*What you have to do*. Revise the entries below by replacing every "GUI agent" with "desktop agent", and leave everything else unchanged.

[Word and item position data]
════════

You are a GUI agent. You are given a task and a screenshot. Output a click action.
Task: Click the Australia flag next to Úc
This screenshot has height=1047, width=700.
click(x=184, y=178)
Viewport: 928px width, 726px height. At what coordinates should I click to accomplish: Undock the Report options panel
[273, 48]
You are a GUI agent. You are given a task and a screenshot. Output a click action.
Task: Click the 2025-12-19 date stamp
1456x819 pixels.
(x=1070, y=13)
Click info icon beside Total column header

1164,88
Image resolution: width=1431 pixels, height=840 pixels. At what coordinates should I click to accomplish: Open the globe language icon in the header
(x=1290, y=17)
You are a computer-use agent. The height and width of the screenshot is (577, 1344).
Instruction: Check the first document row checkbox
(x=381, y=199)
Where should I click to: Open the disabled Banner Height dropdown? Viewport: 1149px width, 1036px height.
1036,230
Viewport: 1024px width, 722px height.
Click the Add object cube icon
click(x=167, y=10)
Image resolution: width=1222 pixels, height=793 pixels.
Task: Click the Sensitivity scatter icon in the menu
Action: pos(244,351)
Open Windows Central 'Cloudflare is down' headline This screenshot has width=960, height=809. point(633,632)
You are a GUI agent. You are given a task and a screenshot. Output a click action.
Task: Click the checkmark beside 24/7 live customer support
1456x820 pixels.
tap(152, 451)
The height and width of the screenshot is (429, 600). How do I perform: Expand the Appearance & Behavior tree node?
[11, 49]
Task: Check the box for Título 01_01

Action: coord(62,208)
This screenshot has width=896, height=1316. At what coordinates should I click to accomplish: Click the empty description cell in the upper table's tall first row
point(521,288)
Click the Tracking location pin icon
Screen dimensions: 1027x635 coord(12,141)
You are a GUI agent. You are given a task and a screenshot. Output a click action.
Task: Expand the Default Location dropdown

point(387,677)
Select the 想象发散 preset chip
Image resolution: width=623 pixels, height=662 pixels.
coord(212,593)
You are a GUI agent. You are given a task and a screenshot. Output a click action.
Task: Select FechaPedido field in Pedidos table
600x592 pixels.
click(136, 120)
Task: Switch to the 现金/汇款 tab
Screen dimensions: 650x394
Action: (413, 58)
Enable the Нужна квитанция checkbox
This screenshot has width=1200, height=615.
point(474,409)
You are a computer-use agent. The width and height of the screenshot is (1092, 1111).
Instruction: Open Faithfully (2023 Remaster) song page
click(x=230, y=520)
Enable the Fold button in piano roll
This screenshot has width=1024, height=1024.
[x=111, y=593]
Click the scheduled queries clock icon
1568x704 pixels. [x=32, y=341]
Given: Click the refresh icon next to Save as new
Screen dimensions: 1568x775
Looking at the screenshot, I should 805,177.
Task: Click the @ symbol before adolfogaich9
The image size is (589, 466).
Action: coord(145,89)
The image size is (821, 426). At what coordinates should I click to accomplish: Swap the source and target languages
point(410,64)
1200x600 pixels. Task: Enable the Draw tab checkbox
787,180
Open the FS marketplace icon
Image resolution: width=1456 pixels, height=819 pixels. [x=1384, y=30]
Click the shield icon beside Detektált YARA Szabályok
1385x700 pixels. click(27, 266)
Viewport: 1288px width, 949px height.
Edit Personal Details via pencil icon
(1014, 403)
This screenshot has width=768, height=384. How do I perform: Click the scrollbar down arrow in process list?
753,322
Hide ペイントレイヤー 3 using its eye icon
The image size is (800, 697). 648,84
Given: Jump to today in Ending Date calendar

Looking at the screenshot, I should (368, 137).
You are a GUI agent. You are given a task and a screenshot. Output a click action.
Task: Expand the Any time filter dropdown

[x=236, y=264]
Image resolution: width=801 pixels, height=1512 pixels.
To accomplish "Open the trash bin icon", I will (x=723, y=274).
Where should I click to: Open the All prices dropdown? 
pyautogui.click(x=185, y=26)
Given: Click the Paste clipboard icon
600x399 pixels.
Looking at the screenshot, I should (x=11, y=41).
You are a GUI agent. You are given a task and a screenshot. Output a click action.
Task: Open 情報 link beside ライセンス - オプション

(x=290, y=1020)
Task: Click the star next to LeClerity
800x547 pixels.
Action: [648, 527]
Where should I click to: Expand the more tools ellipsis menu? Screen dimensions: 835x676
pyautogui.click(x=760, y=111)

════════

*Answer to the task*.
You are a desktop agent. You are given a task and a screenshot. Output a click action.
Task: Click the Australia flag next to Úc
This screenshot has height=1047, width=700.
click(x=184, y=178)
Viewport: 928px width, 726px height. At what coordinates should I click to accomplish: Undock the Report options panel
[273, 48]
You are a desktop agent. You are given a task and a screenshot. Output a click action.
Task: Click the 2025-12-19 date stamp
1456x819 pixels.
(x=1070, y=13)
Click info icon beside Total column header

1164,88
Image resolution: width=1431 pixels, height=840 pixels. At what coordinates should I click to accomplish: Open the globe language icon in the header
(x=1290, y=17)
You are a computer-use agent. The height and width of the screenshot is (577, 1344).
Instruction: Check the first document row checkbox
(x=381, y=199)
Where should I click to: Open the disabled Banner Height dropdown? Viewport: 1149px width, 1036px height.
1036,230
Viewport: 1024px width, 722px height.
Click the Add object cube icon
click(x=167, y=10)
Image resolution: width=1222 pixels, height=793 pixels.
Task: Click the Sensitivity scatter icon in the menu
Action: pos(244,351)
Open Windows Central 'Cloudflare is down' headline This screenshot has width=960, height=809. point(633,632)
You are a desktop agent. You are given a task and a screenshot. Output a click action.
Task: Click the checkmark beside 24/7 live customer support
1456x820 pixels.
tap(152, 451)
The height and width of the screenshot is (429, 600). How do I perform: Expand the Appearance & Behavior tree node?
[11, 49]
Task: Check the box for Título 01_01

Action: coord(62,208)
This screenshot has width=896, height=1316. At what coordinates should I click to accomplish: Click the empty description cell in the upper table's tall first row
point(521,288)
Click the Tracking location pin icon
Screen dimensions: 1027x635 coord(12,141)
You are a desktop agent. You are given a task and a screenshot. Output a click action.
Task: Expand the Default Location dropdown

point(387,677)
Select the 想象发散 preset chip
Image resolution: width=623 pixels, height=662 pixels.
coord(212,593)
You are a desktop agent. You are given a task and a screenshot. Output a click action.
Task: Select FechaPedido field in Pedidos table
600x592 pixels.
click(136, 120)
Task: Switch to the 现金/汇款 tab
Screen dimensions: 650x394
Action: (413, 58)
Enable the Нужна квитанция checkbox
This screenshot has width=1200, height=615.
point(474,409)
You are a computer-use agent. The width and height of the screenshot is (1092, 1111).
Instruction: Open Faithfully (2023 Remaster) song page
click(x=230, y=520)
Enable the Fold button in piano roll
This screenshot has width=1024, height=1024.
[x=111, y=593]
Click the scheduled queries clock icon
1568x704 pixels. [x=32, y=341]
Given: Click the refresh icon next to Save as new
Screen dimensions: 1568x775
Looking at the screenshot, I should 805,177.
Task: Click the @ symbol before adolfogaich9
The image size is (589, 466).
Action: coord(145,89)
The image size is (821, 426). At what coordinates should I click to accomplish: Swap the source and target languages
point(410,64)
1200x600 pixels. Task: Enable the Draw tab checkbox
787,180
Open the FS marketplace icon
Image resolution: width=1456 pixels, height=819 pixels. [x=1384, y=30]
Click the shield icon beside Detektált YARA Szabályok
1385x700 pixels. click(27, 266)
Viewport: 1288px width, 949px height.
Edit Personal Details via pencil icon
(1014, 403)
This screenshot has width=768, height=384. How do I perform: Click the scrollbar down arrow in process list?
753,322
Hide ペイントレイヤー 3 using its eye icon
The image size is (800, 697). 648,84
Given: Jump to today in Ending Date calendar

Looking at the screenshot, I should (368, 137).
You are a desktop agent. You are given a task and a screenshot. Output a click action.
Task: Expand the Any time filter dropdown

[x=236, y=264]
Image resolution: width=801 pixels, height=1512 pixels.
To accomplish "Open the trash bin icon", I will (x=723, y=274).
Where should I click to: Open the All prices dropdown? 
pyautogui.click(x=185, y=26)
Given: Click the Paste clipboard icon
600x399 pixels.
Looking at the screenshot, I should (x=11, y=41).
You are a desktop agent. You are given a task and a screenshot. Output a click action.
Task: Open 情報 link beside ライセンス - オプション

(x=290, y=1020)
Task: Click the star next to LeClerity
800x547 pixels.
Action: [648, 527]
Where should I click to: Expand the more tools ellipsis menu? Screen dimensions: 835x676
pyautogui.click(x=760, y=111)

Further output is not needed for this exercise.